Labor Committee Chairman Enzi Urges Cooperative Approach to Improve Worker Safety

Date: May 10, 2005
Location: Washington, DC
Issues: Labor Unions


Labor Committee Chairman Enzi Urges Cooperative Approach to Improve Worker Safety

U.S. Senator Mike Enzi, R-Wyo., Chairman of the Senate Health, Education, Labor and Pensions (HELP) Committee, said the way to better ensure a safer environment for the nation's workforce is by promoting assistance, guidance and support between employers and OSHA rather than a strategy consisting only of inspections and fines.

"Our primary responsibility is to insure a safer and more healthful workplace. We cannot simply inspect or fine our way to safety," Enzi said Tuesday, during a hearing of the HELP Subcommittee on Employment and Workplace Safety. "We need policies and practices that encourage voluntary compliance, foster better understanding of safety issues and increase cooperation between OSHA and the employer community, particularly where small businesses are concerned."

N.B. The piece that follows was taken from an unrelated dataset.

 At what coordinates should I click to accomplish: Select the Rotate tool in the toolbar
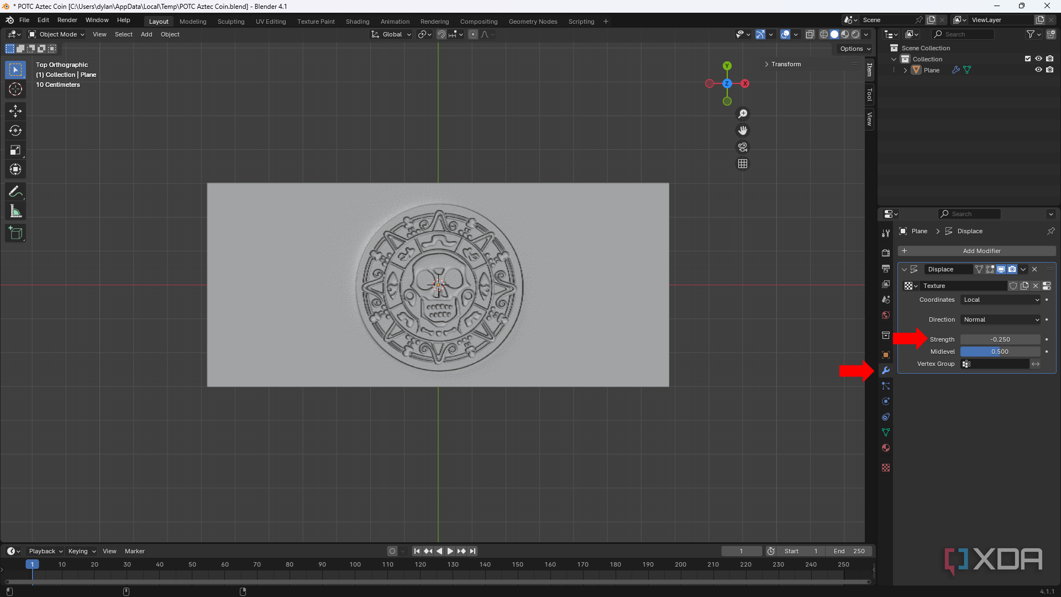point(15,130)
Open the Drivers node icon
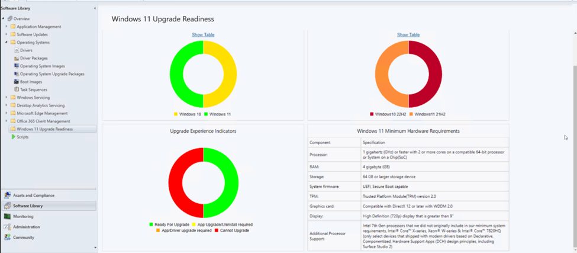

During the hearing, which focused on legislative solutions to lighten the regulatory load on small business, Enzi said the overwhelming majority of employers are committed to ensuring the health and safety of their employees and need more help from OSHA- not more headaches. "We need a system that encourages employers who work in good faith to protect employees to find out how to achieve safety voluntarily. All government regulations - no matter how necessary or useful - impose a burden on the businesses that are regulated. Unfortunately, that burden falls disproportionately on small firms," he added. He emphasized that too often, small employers are left on their own to try to understand and comply with complicated OSHA regulations. However, procedural changes in regulations and industry/OSHA training exchanges may be ways not only to lessen those burdens, but to actually improve workplace safety.

"Complying with workplace regulations is hard enough for large employers who have an in-house staff of safety experts. But for small employers whose safety expert is also the human resources manager, accountant, and systems administrator, the task is nearly impossible," Enzi said.

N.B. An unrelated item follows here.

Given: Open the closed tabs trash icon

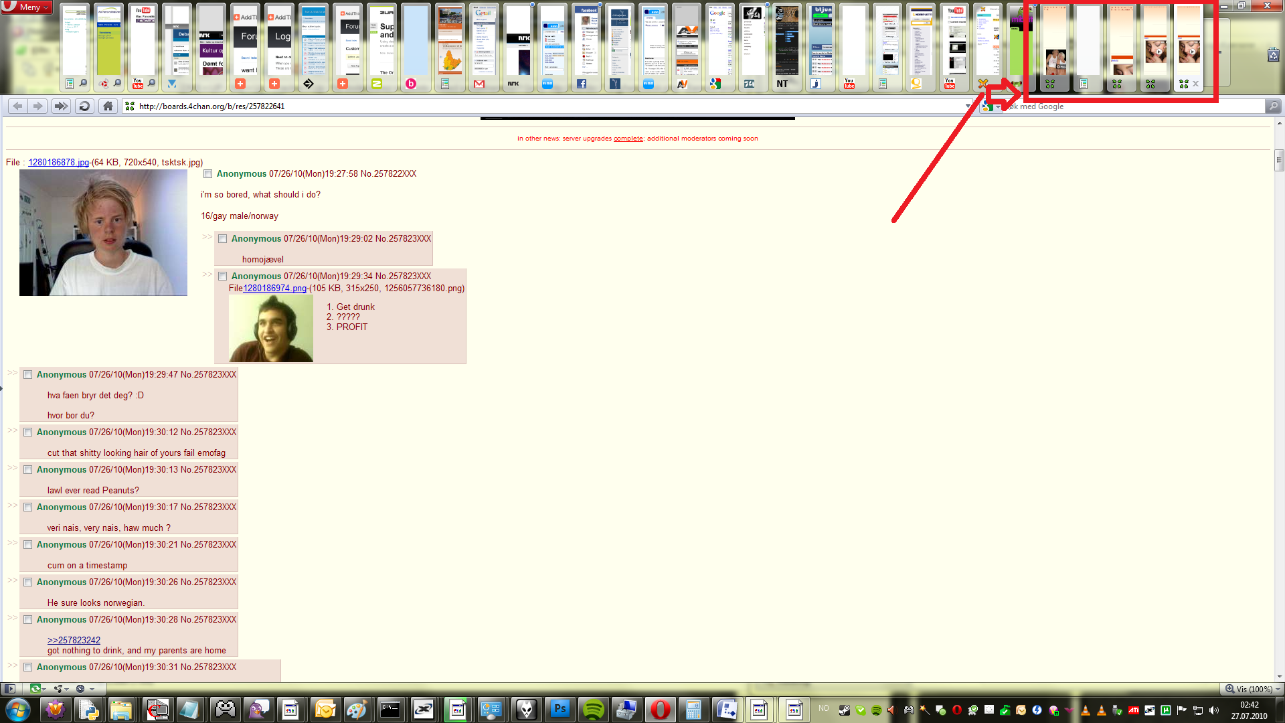Looking at the screenshot, I should 1273,55.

He pledged to continue to support, sponsor, and advance proposals that use practical approaches to secure safer and healthier workplaces. Toward that goal, Enzi will introduce an updated version of the bill he offered during the 108th Congress as S.2719, the SAFE Act, or the "Safety Advancement for Employees (SAFE) Act."

That bill would have allowed OSHA to effectively target the few bad actors who willfully place their employees at risk and also includes provisions to improve hazard communication and reduce injuries and illnesses caused by the presence of hazardous chemicals in the workplace.